### Data section
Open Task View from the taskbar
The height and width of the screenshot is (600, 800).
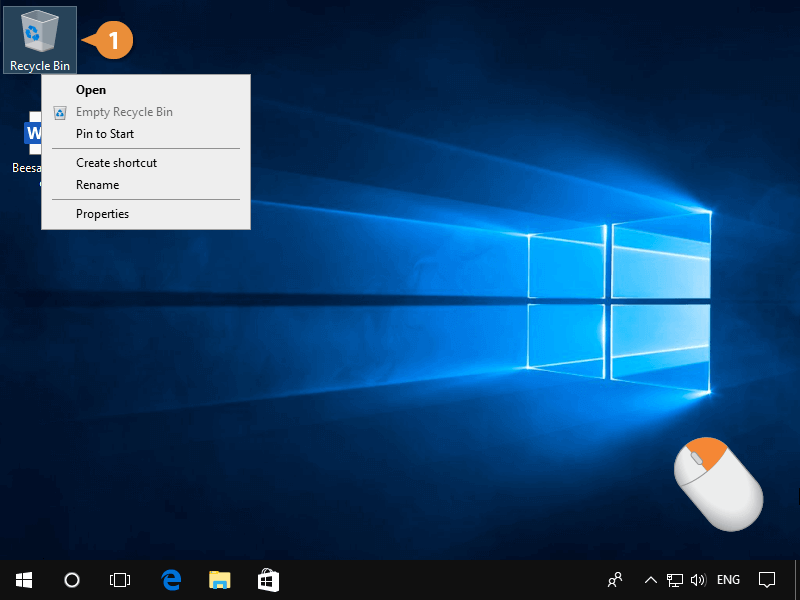120,580
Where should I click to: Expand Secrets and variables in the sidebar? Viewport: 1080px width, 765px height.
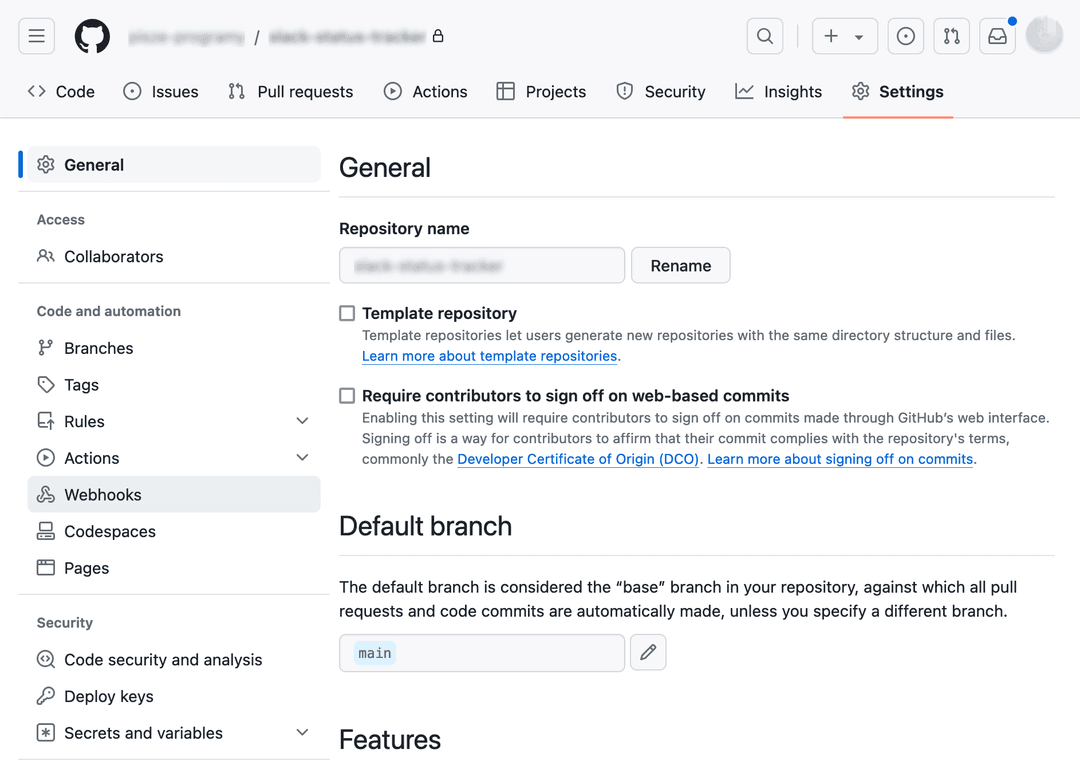click(302, 733)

### What is needed
In your copy, repeat the records above exactly and include no images.

### Answer box
Open Task View from the taskbar
The height and width of the screenshot is (600, 800).
120,580
Where should I click to: Expand Secrets and variables in the sidebar? Viewport: 1080px width, 765px height.
click(302, 733)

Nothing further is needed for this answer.